Also, when adding the gloss layer, is it a better practice to just add a box for that layer covering the entire printable area or just on the text and images being printed?

Thanks! This thread is an amazing resource.

-Ian
 
I am new to all of this. I just built my first pedal 2 weeks ago and I am about to start my 4th and 5th when my pcbs arrive in the next few days. Maybe it is the solder fumes but I am hooked.
Congratulations on your staggering progress. Do your first 2 pedals work OK?

I don't think anyone answered your question, but my understanding is that yes, you're right: if printing on a white background, you don't need the white layer. But you should still include a blank white layer according to other posts in this thread. The consensus is that Tayda's printer expects to see all three layers in order. (Gloss layer is optional.) So you can just leave your white layer blank, and have your color layer on top of that. Good luck!

PS - If you've already submitted it, I suspect it would still print fine even if you only had a single color layer. Their printers only print white if you specified the special white selection from the palette so anything else it would have to assume is color.
 
Also, when adding the gloss layer, is it a better practice to just add a box for that layer covering the entire printable area or just on the text and images being printed?
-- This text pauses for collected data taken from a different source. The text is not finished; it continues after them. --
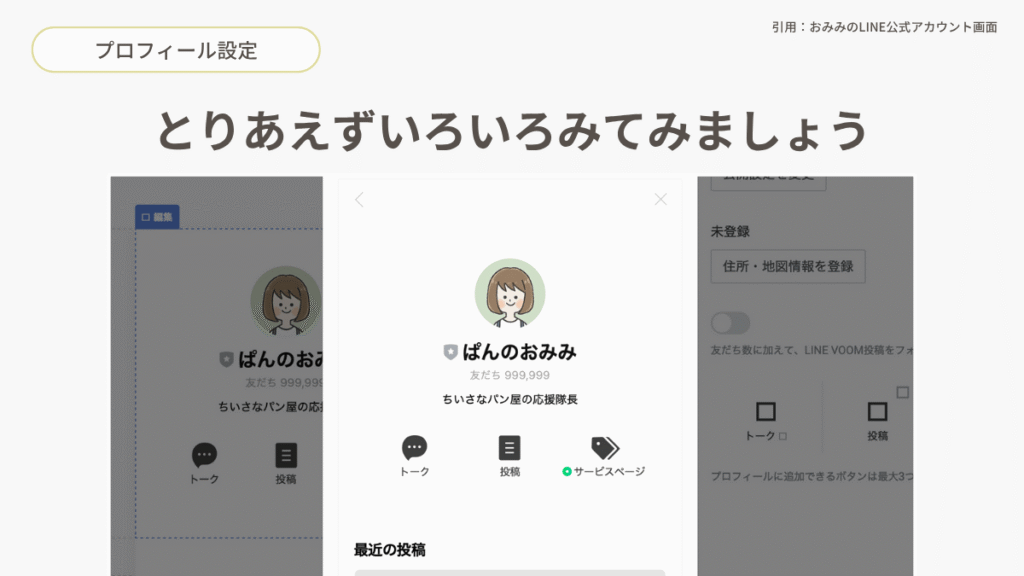The height and width of the screenshot is (576, 1024).
Task: Tap the 投稿 document icon in the preview
Action: [x=510, y=448]
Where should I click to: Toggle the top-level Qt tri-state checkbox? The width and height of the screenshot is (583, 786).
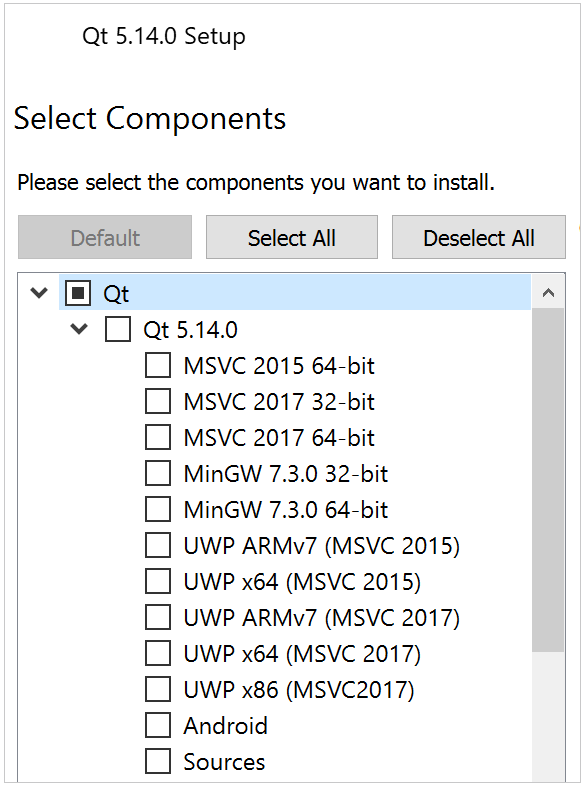click(78, 293)
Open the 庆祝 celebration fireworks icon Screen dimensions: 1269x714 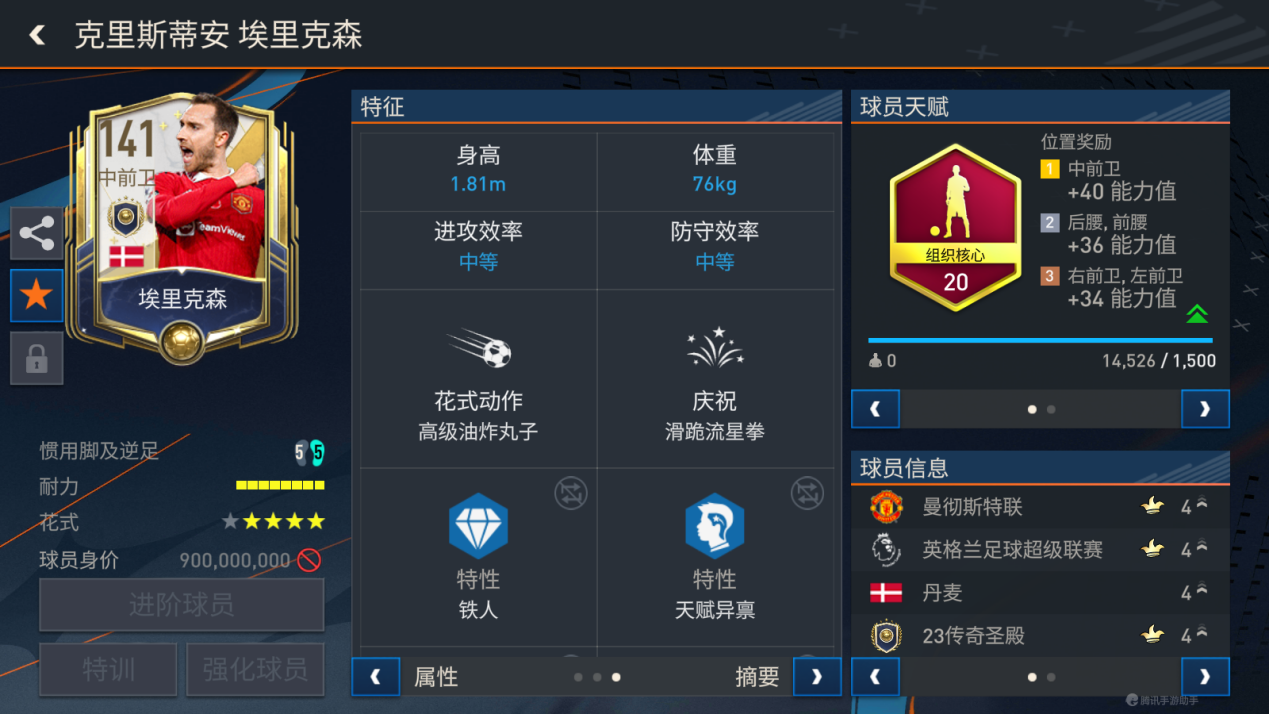coord(714,348)
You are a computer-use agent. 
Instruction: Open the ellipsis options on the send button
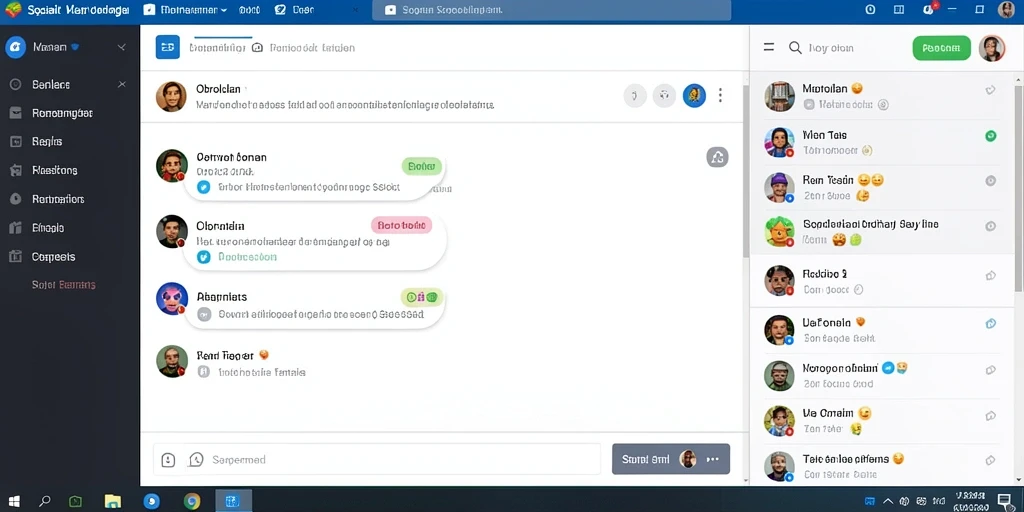[x=712, y=459]
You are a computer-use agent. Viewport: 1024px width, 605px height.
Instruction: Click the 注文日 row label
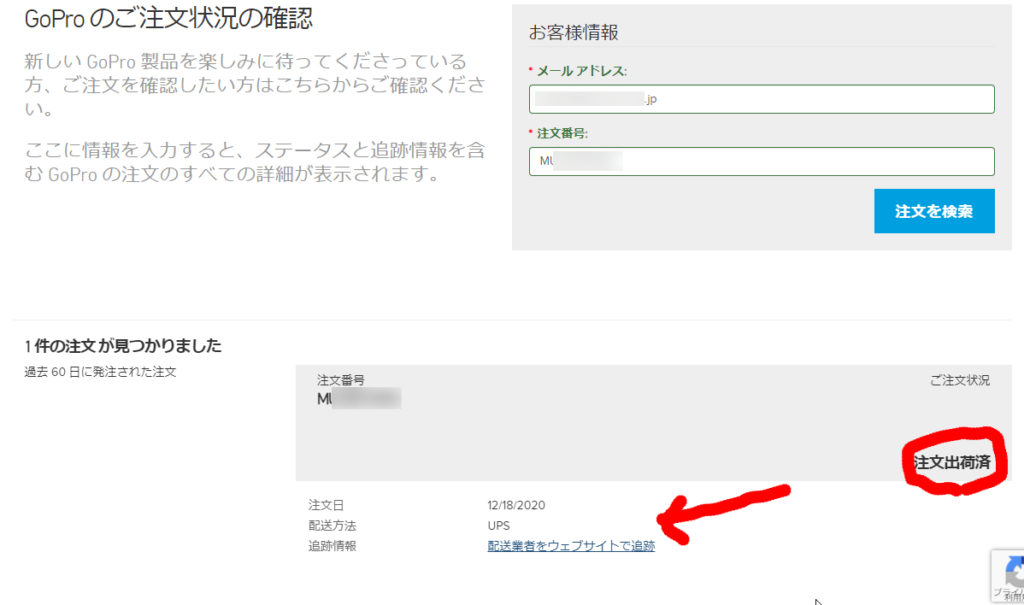click(x=326, y=506)
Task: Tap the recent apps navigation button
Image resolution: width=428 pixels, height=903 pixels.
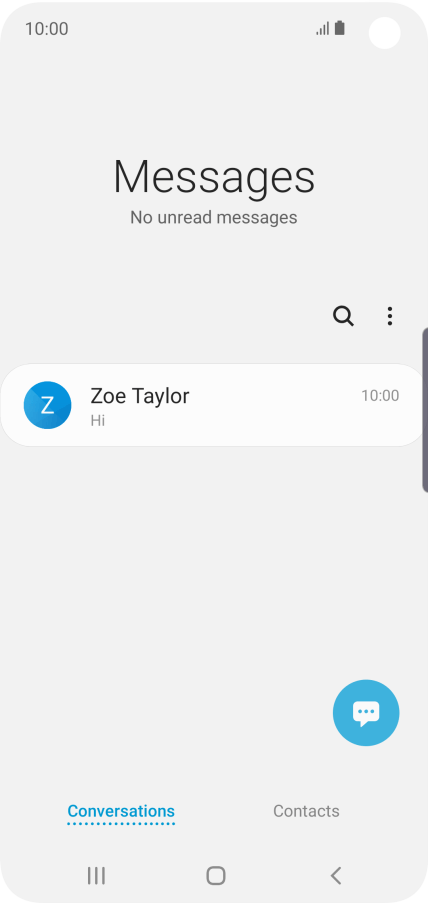Action: tap(96, 876)
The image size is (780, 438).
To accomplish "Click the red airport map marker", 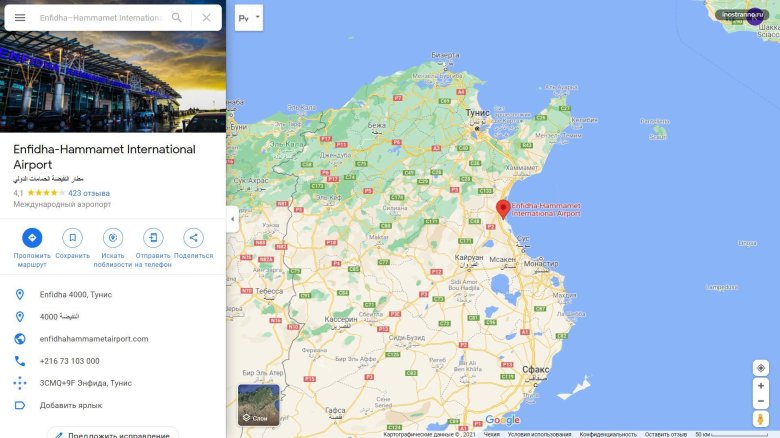I will click(x=503, y=209).
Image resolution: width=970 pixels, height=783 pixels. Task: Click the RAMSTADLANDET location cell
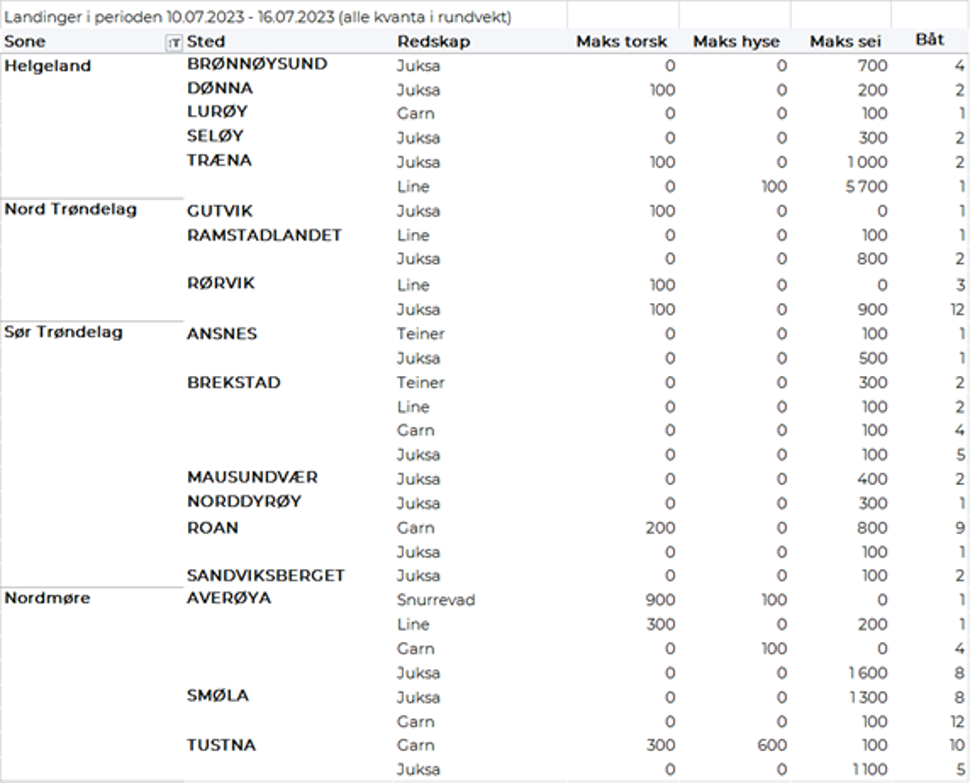point(264,235)
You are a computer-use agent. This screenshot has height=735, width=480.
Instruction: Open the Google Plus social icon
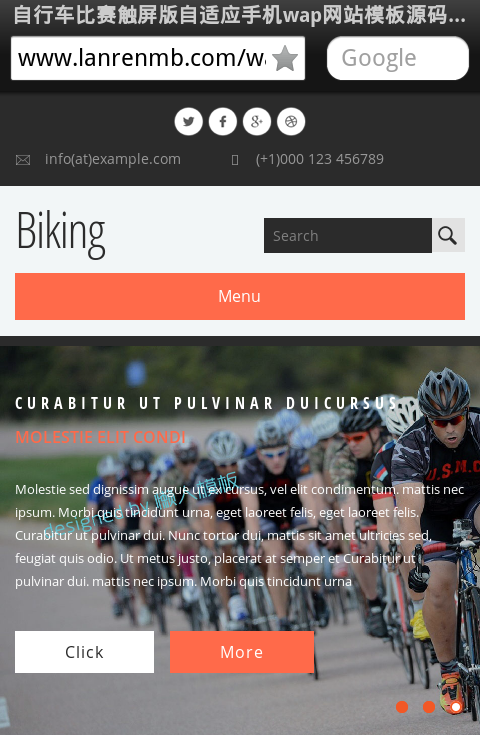point(257,122)
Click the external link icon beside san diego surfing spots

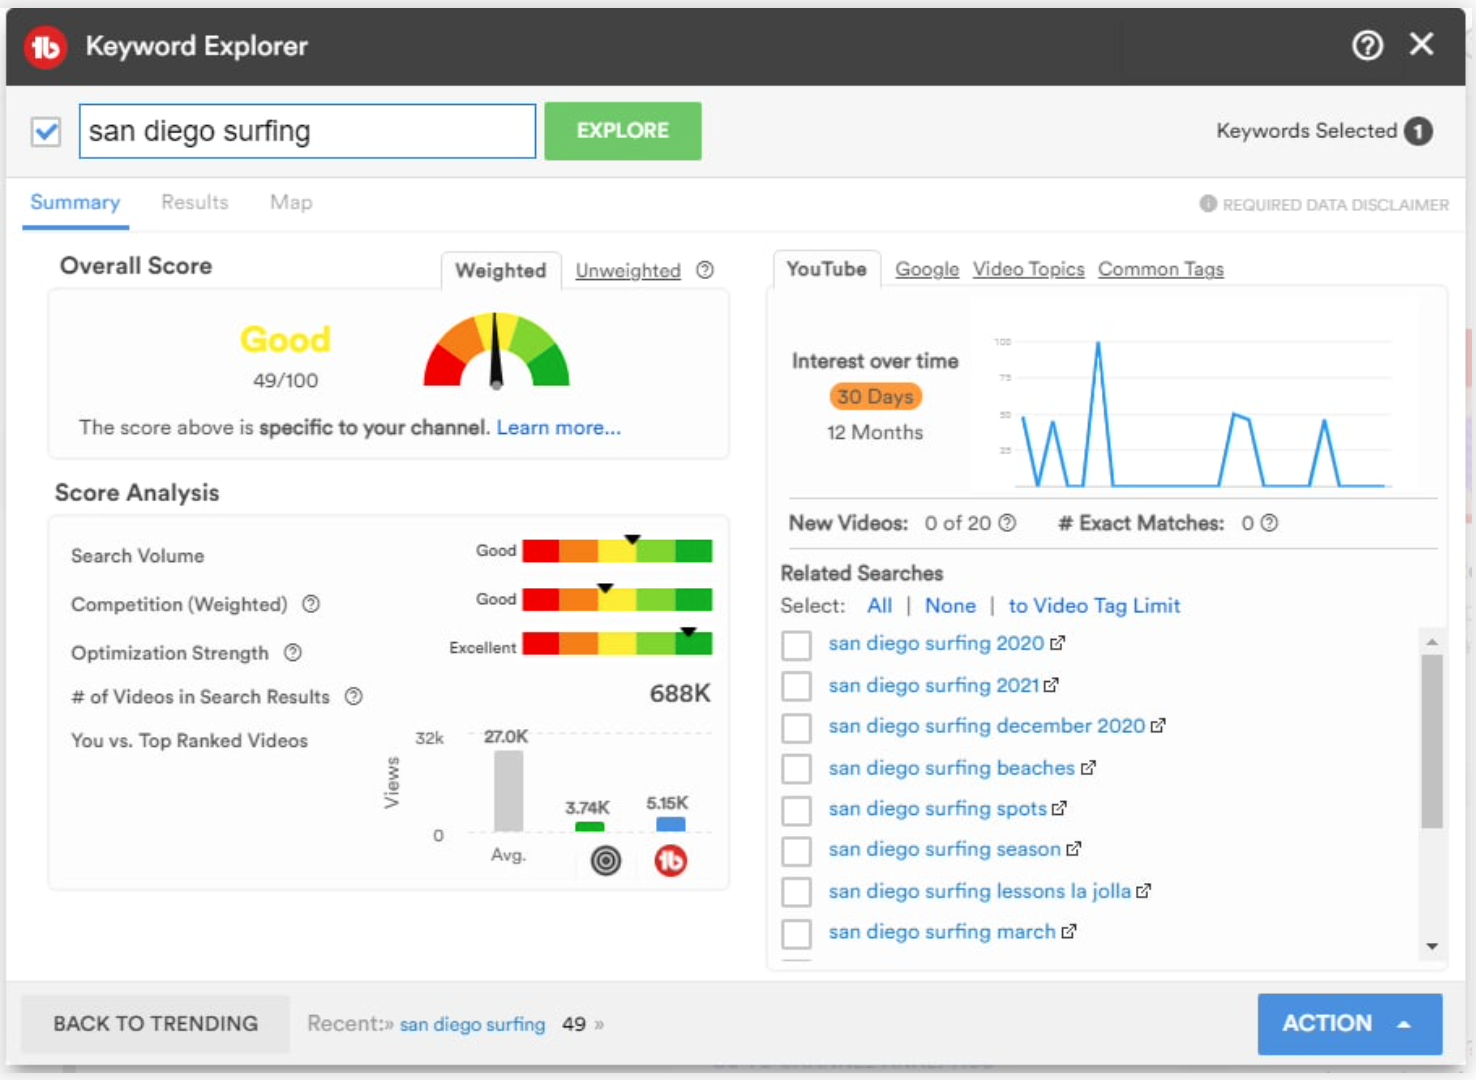pos(1061,809)
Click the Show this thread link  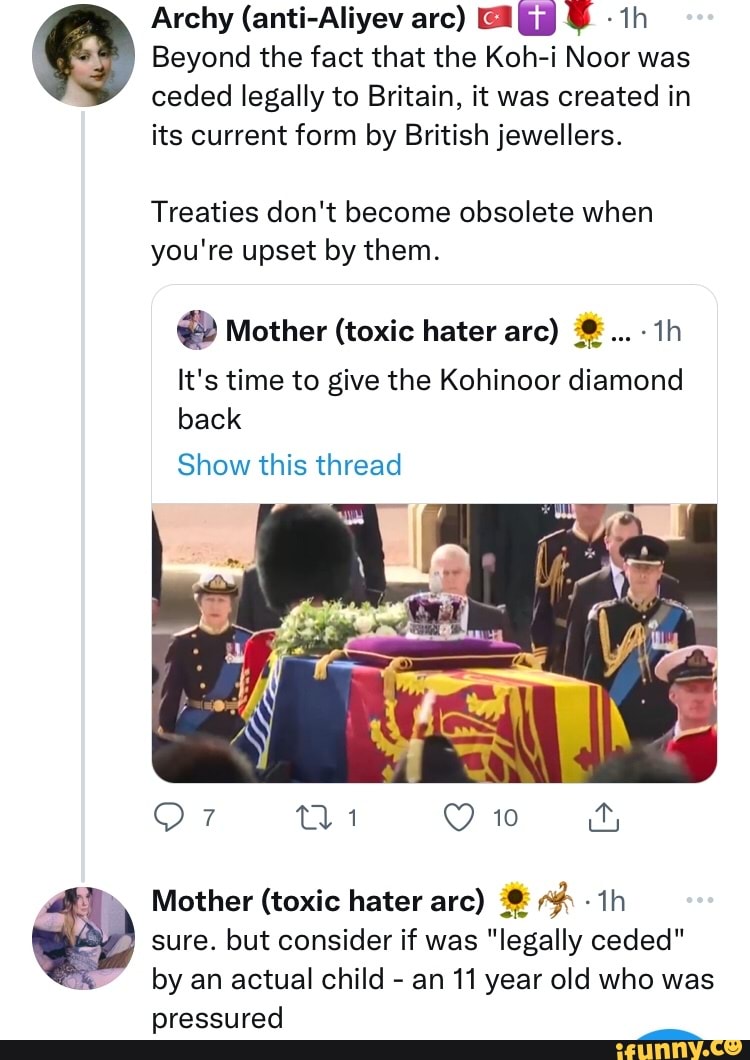(289, 465)
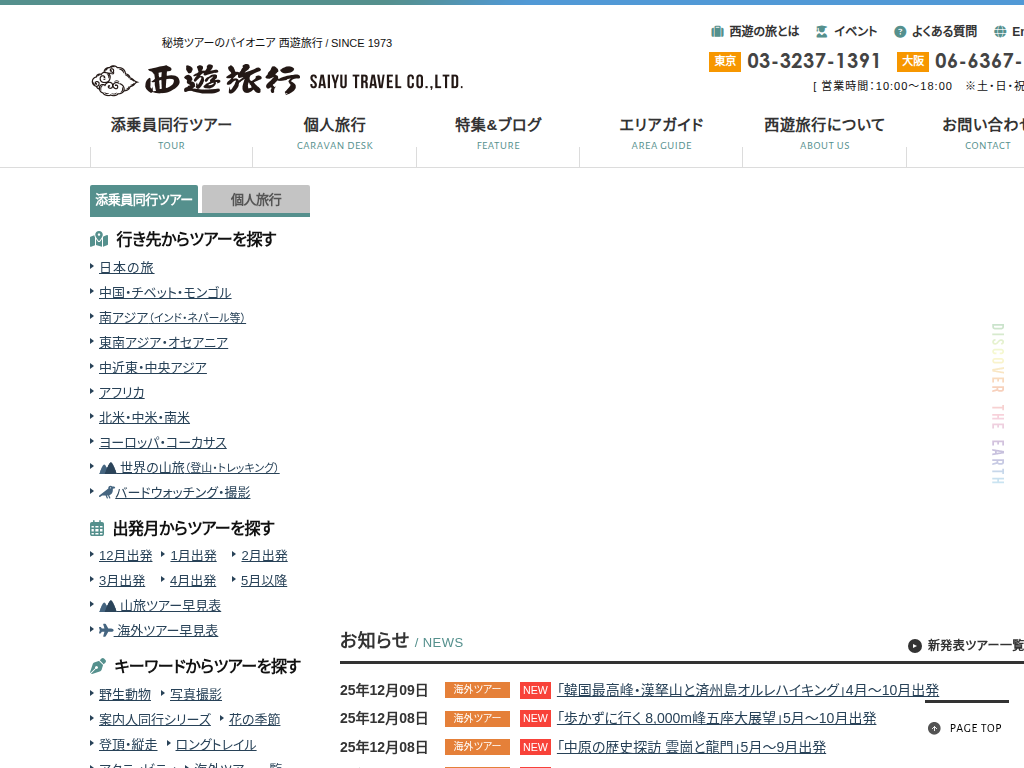The height and width of the screenshot is (768, 1024).
Task: Select the 添乗員同行ツアー sidebar tab
Action: (144, 199)
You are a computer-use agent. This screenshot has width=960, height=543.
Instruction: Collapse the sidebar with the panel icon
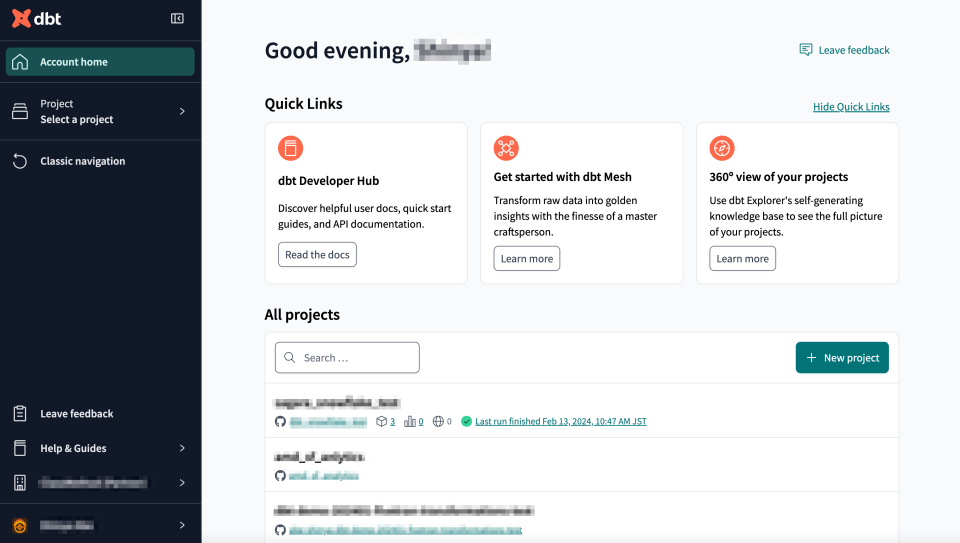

I've done it both ways and they both work fine. It just depends if you want "spot gloss" (?? analogous to "spot color") or overall gloss.
If you're doing a full image background, I think you'd want to use full gloss.
 
Thanks for the response. My first 3 builds Worked flawlessly. Greengage, Spiritbox, and Muzzle. I 100% owe that to Pedalpcb boards. Everything is so nicely laid out.

Once I get this all figured out I will likely redo all of the enclosures.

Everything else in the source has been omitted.